(Records from a data source)
□ □ □ □ □
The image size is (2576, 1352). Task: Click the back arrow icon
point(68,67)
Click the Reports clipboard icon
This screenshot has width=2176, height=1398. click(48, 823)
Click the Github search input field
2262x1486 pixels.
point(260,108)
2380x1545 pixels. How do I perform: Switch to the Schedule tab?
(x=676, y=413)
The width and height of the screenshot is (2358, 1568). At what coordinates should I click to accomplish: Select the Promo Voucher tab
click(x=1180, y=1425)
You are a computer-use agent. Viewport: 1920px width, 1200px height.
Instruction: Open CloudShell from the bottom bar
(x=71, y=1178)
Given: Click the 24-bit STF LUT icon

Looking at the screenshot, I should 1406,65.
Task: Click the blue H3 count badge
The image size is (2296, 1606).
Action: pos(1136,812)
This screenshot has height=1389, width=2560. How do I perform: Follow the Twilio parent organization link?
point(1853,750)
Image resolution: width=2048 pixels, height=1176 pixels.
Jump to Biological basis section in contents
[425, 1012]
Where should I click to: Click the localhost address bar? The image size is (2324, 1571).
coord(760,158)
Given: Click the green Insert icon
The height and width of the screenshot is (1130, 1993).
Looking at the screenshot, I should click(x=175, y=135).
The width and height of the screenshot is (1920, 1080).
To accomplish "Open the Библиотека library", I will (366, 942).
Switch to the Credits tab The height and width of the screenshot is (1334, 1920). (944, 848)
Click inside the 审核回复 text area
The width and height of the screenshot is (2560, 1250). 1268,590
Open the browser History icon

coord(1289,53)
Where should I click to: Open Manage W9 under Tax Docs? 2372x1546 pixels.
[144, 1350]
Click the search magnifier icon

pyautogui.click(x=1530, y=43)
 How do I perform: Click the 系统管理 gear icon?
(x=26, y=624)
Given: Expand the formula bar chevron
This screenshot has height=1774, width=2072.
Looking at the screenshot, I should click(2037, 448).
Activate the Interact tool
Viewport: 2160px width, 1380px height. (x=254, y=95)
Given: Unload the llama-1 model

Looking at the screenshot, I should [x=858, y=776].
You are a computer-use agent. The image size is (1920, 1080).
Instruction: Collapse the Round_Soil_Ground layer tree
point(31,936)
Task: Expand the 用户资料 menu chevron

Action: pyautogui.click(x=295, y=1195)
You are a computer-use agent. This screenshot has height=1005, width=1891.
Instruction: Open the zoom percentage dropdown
□ □ □ □ □
Where a line of the data contains "computer", copy that line.

You are a computer-use agent. Viewport: 1920px width, 1200px height.
You are a computer-use agent. The image size is (1920, 1080).
You are a computer-use agent. This screenshot has height=1005, width=1891.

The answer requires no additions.